▸ GIVEN TASK
Present the entries as a numbered list, omitting any blank lines, starting with the line containing "Image resolution: width=1568" and continuing through the line containing "Screen dimensions: 784x1524".
═══ RECORD EXTRACTS
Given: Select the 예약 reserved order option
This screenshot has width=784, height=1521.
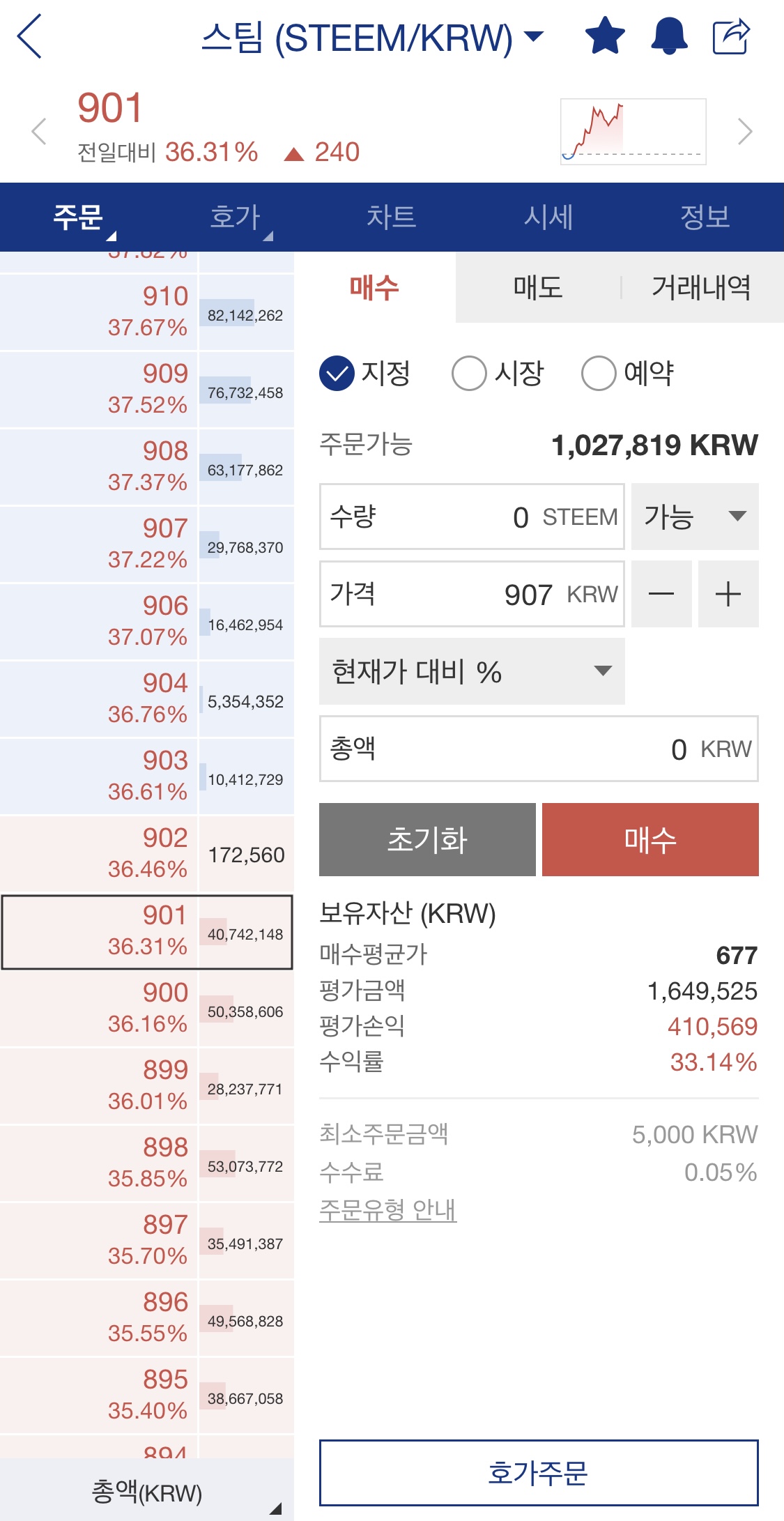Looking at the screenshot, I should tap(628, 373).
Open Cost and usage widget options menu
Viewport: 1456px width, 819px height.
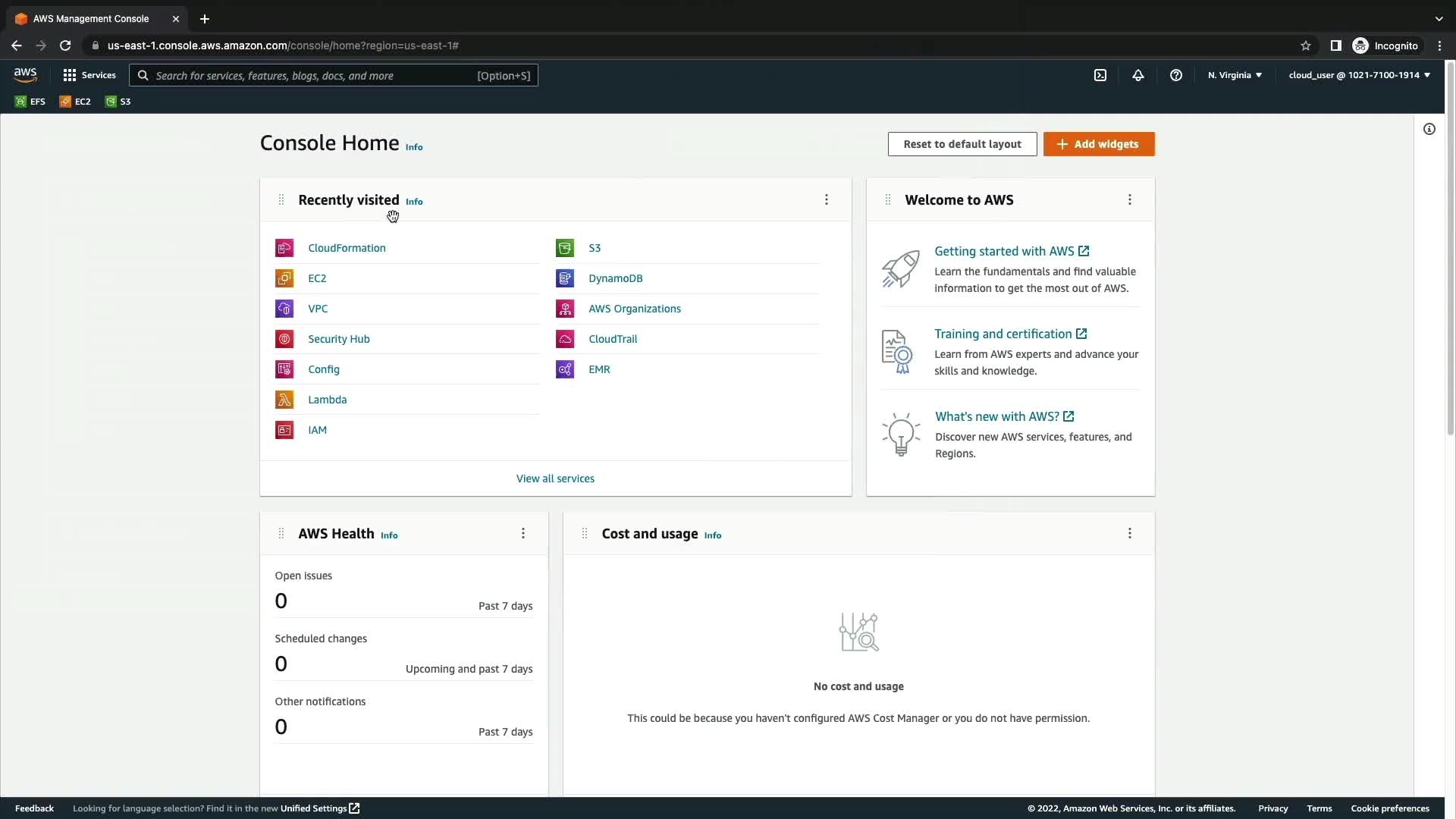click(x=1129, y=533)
══════
═══ RECORD EXTRACTS
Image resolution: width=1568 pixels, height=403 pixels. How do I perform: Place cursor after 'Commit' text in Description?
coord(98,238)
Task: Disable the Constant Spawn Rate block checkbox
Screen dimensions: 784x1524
══════
▸ RESULT BELOW
1. Image resolution: width=1568 pixels, height=403 pixels. How do I perform: Place cursor after 'Commit' text in Description?
2. coord(98,238)
3. Task: Disable the Constant Spawn Rate block checkbox
4. Screen dimensions: 784x1524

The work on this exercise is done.